В канун бабьего лета | страница 74



Игнат вспомнил ребячье лицо и дерзкий взгляд человека в кожанке. «Не убил бы я его, теперь сам бы валялся возле кургана, — рассудил Назарьев. — Он ить хотел срубить мне голову».

— Ленин в конце прошлого года писал, чтоб… — заговорил спокойно Терентий, глядя в темный угол. — Слыхал про Ленина?

— Слыхал.

— Это вождь революции! Это… — Терентий сжал кулаки, потряс ими над головой. — Это и полководец наш, и совесть наша, и… Говорил, чтоб подавляли мы всякую анархию, юнкеров, корниловцев, вокруг Советов чтоб… И был революционный порядок.

Помолчали.

— Закурим, что ли?

— Не приучился, — отказался Игнат. — Курить, это что полынь жевать.

— Старовер небось, а? Староверы — злые. Это правда, что они прохожему пить дают из чирика? В гости едут и ложки с собой берут? Ну чего ж, выздоравливай да заходи ко мне в гости. — Терентий, путая ногами, сгребая солому, похромал к дверям. — Я уж от скуки все хозяину починил — и обувку, и хомуты, и шлейки.

«Чего он озлился? — глядя на дверь, думал Игнат. — Мы дрались за свое, а они — за свое. Чего же тут орать? Был бы я на ногах, по-другому бы поговорили. Ишь какой. Друга потерял, а вроде мне своих не жалко». Долго не мог уснуть Игнат. Перебирал в памяти все, что узнал в приходской школе. Что-то смутное осталось от таких фамилий, как Невский и Кутузов. Были такие полководцы, но когда и кого они били? Где?

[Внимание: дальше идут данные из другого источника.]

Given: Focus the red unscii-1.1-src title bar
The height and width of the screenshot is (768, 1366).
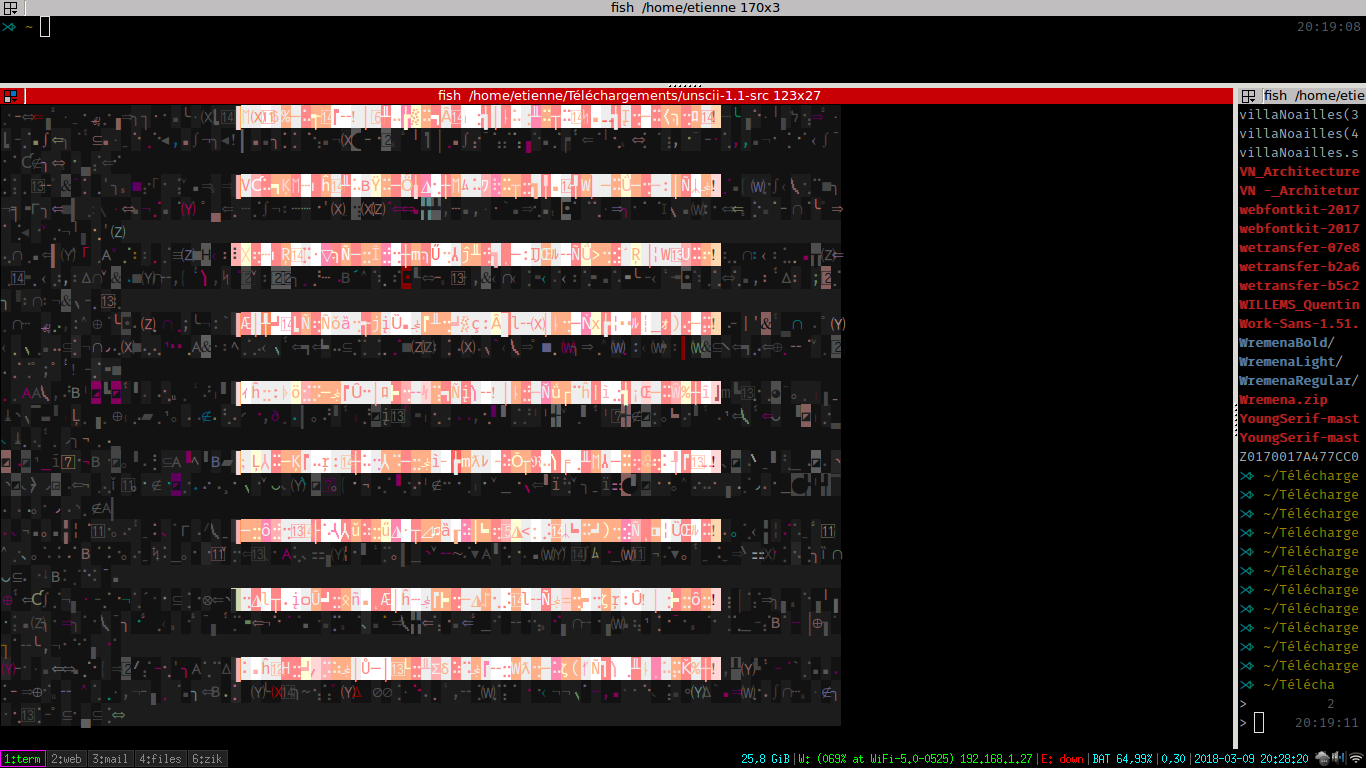Looking at the screenshot, I should coord(629,96).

Это, поди, давно было.

«Поскорее бы мне подняться, поглядеть, что делается на белом свете. Лежу я, как колода. Застрелился генерал Каледин? Неужели правда? Так много, бывало, вечерами рассказывал про него дед».

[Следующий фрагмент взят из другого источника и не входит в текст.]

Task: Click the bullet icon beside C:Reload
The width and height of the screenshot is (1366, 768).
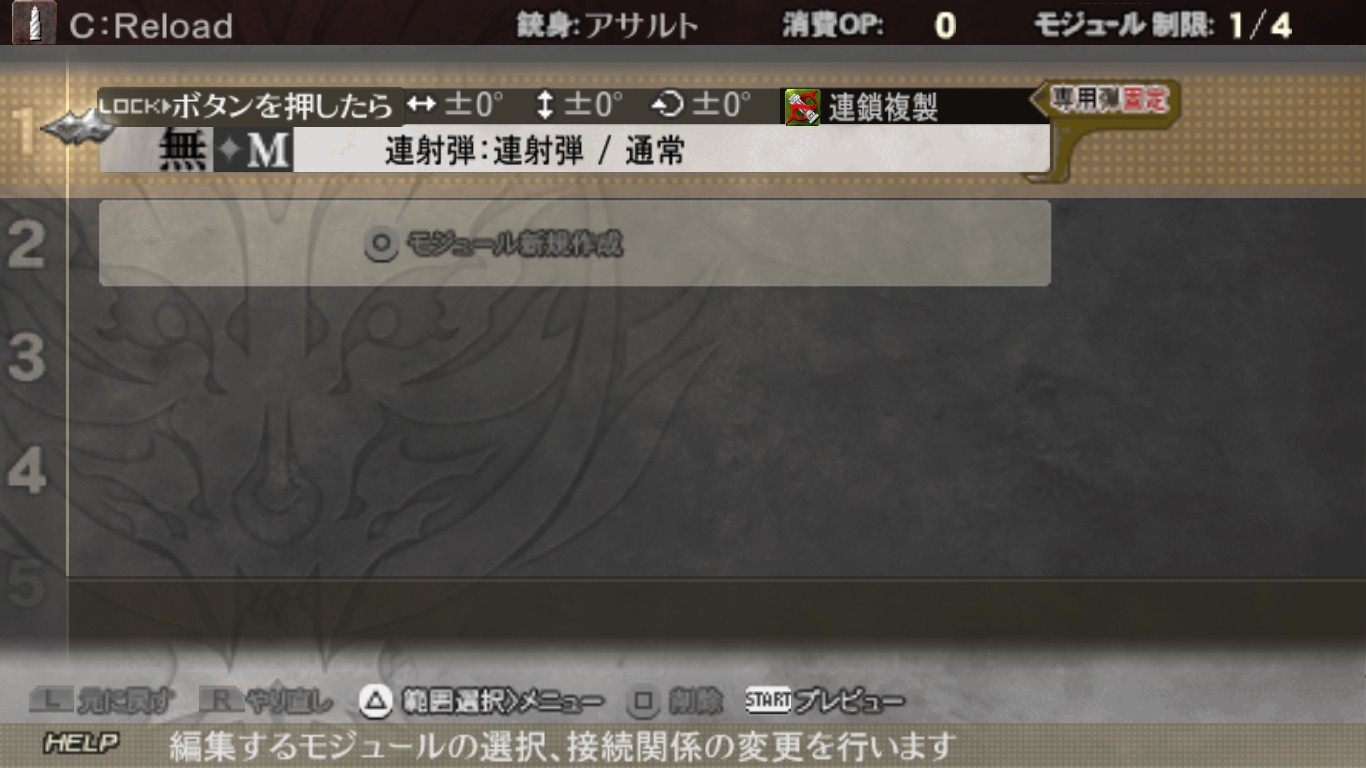Action: 34,24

В сарай залетали воробьи, проворно шелестели камышом, по крыше ходили грачи. Игнат не видел хутора, не слыхал петушиного крика и кряканья уток, и ему иногда казалось, что сарай сиротливо стоит в степи, со всех сторон обдуваемый ветром. Хотелось продрать дыру в крыше да хоть на небо взглянуть. Игнат стал чутким к шорохам и скрипам. Он знал, когда Варя уходила из дому и возвращалась, хлопнув калиткой, брала в колодце воду, повизгивая несмазанным воротком. Скрип калитки настораживал его всякий раз.

«На грибах или!… — припоминал Назарьев жалобу Терентия. — У нас такого зелья вовсе нету. А может, он и прав в чем? — Перед глазами проходили Арсений, Казарочка, тесть, дядя Аким… — Что ж, выходит, что наши со своими дерутся? Чем все это кончится? Кто сильней и ловчей окажется?»

В хутор приходили красные, потом белые. Приходили и пропадали куда-то. Игнат ждал — вот-вот хлопнет калитка, затопают тяжелые сапоги, заглянет в сарай какой-нибудь комиссарчик по доносу Терентия — и начнут измываться, допрашивать. А в такой неразберихе убить человека — что собаку-дворняжку. Был человек — и нет его, и никто не спохватится. Поскорее бы встать на ноги.